The underlying strategy of the GTEx project is to profile a large collection of human donors post-mortem, so that all tissues are available for sampling. It involves genotyping each donor and profiling gene expression across 44 tissues. The genetic differences between donors can be cross-referenced with accompanying gene expression profiles to identify expression quantitative trait loci (eQTLs), that is, where DNA sequence variants are associated with altered gene expression.

The identification and characterization of two classes of eQTLs were the primary focuses of the main Nature paper authored by the GTEx Consortium. First were cis-eQTLs, in which a variant is associated with local expression changes (the transcription start site of the target gene is within 1 Mb of the variant). Although allele specificity was not part of the identification strategy, separate analyses at heterozygous sites showed that most cis-eQTLs exhibit allele-specific expression. Second were trans-eQTLs, in which variants are associated with long-range interchromosomal gene regulation.
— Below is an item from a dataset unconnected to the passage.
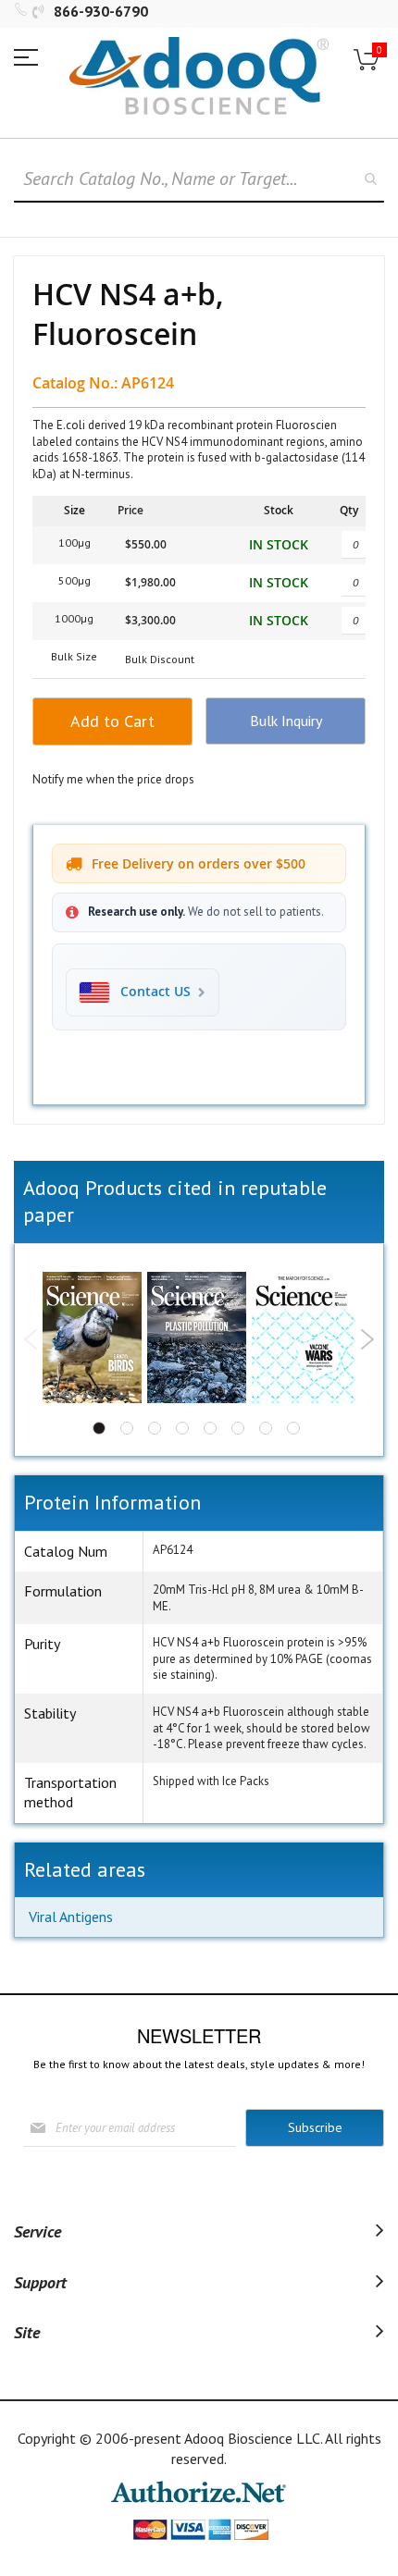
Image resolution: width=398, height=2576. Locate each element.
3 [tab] (154, 1428)
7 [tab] (265, 1428)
There were notable differences between the two eQTL classes. Across the 44 tissues, cis-eQTLs could be identified for most genes (for 19,725 protein-coding genes), whereas trans-eQTLs were identified for only 93 genes, although the authors note that the study is relatively underpowered for detecting trans-eQTLs. Furthermore, cis-eQTLs were less tissue specific in their regulatory effects than trans-eQTLs. Cis-eQTLs were enriched for both promoter and enhancer elements, indicating direct regulatory effects on nearby genes. By contrast, trans-eQTLs often overlapped with cis-eQTLs and enhancers, consistent with the view that many trans-eQTLs act through local cis regulation of the expression of a protein (such as a transcription factor), which then mediates broader effects on gene expression interchromosomally.
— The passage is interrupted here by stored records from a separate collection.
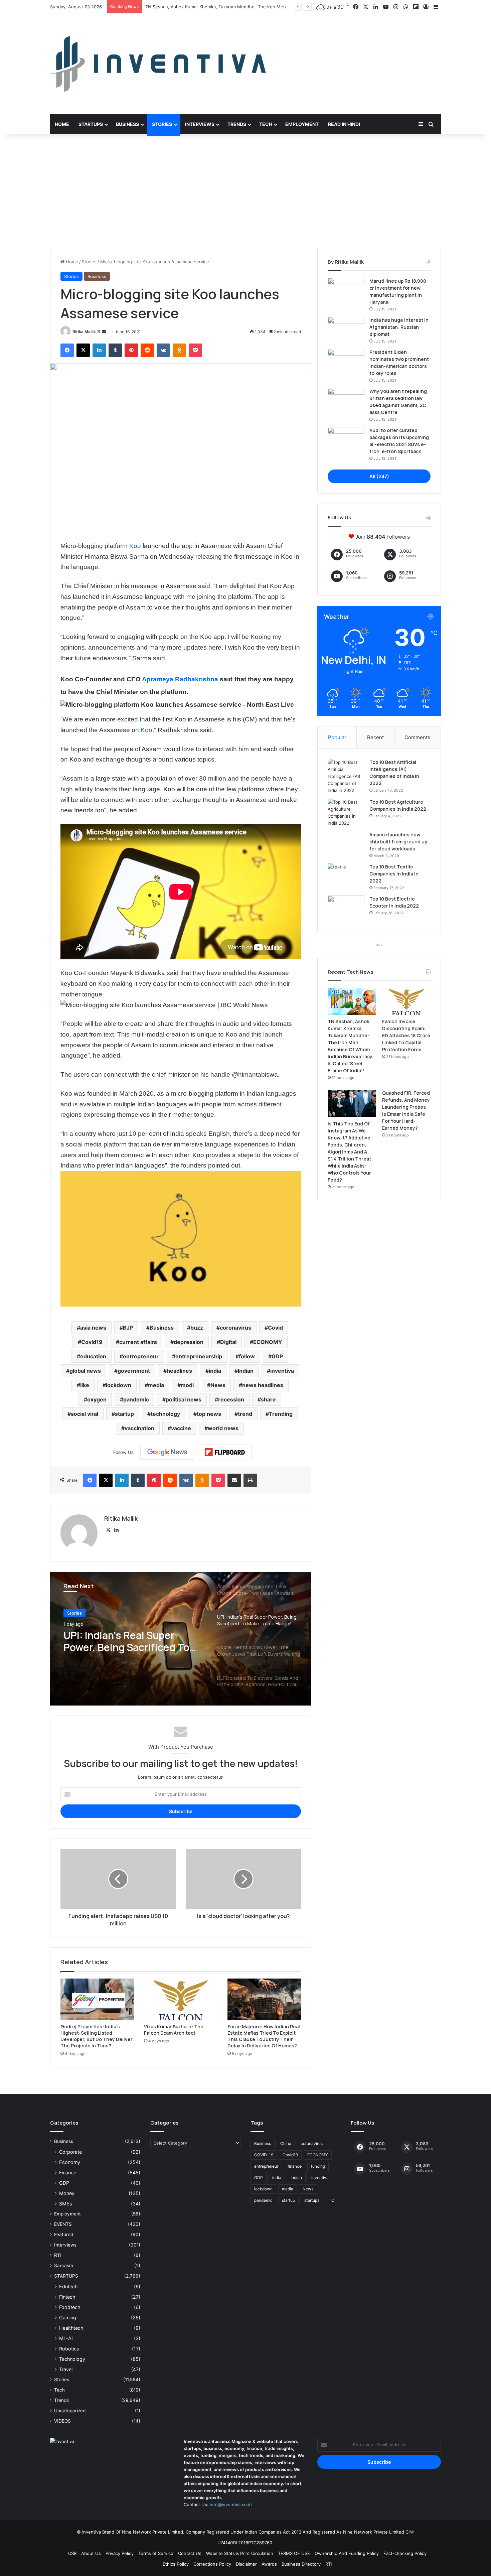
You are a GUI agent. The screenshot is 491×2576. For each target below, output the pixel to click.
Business (127, 124)
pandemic (136, 1399)
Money (66, 2193)
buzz (196, 1327)
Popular (337, 737)
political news (183, 1399)
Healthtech (71, 2328)
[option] (180, 1639)
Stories (162, 124)
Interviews (199, 124)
As most genetic variants that have been associated with complex traits (including diseases) occur in non-coding regions, resources such as GTEx can help to link these variants to putative target genes and mechanisms in relevant tissues, especially as many of the GTEx tissues are inaccessible in living humans. Indeed, the authors note that approximately half of known complex-trait-associated loci colocalize with a GTEx eQTL.

Other co-published Nature papers mined this latest GTEx data set and focused on specific biological fields. Li et al. investigated the effects of rare genetic variants and found some that are associated with major gene expression alterations across tissues. They used this information to create their RNA-informed variant effect on regulation (RIVER) tool to facilitate the functional interpretation of rare variants. Tukiainen et al. investigated X chromosome inactivation (XCI) and characterized heterogeneity in silencing of X chromosome genes across donors and tissues. Tan et al. studied RNA editing and deciphered RNA editing principles across genomic loci and tissues, including the identification of new regulators of RNA editing such as AIMP2.

In three accompanying GTEx papers in Genome Research, Mohammadi et al. quantified the effect size of cis-eQTL-associated gene expression changes, Saha et al. used gene co-expression networks to characterize tissue-specific regulation of transcription and splicing, and Yang et al. devised a bioinformatic tool for dissecting trans-eQTLs that are mediated through a local cis-eQTL effect. Finally, a commentary in Nature Genetics describes the Enhanced GTEx (eGTEx) project, which aims to provide a more complete mechanistic understanding of how genetics influences traits, by incorporating other omics data types such as epigenomic features, RNA modifications and proteomics.

Overall, these large, multilayered and continually maturing data sets are valuable resources for understanding how genetic variants influence physiological and pathological processes.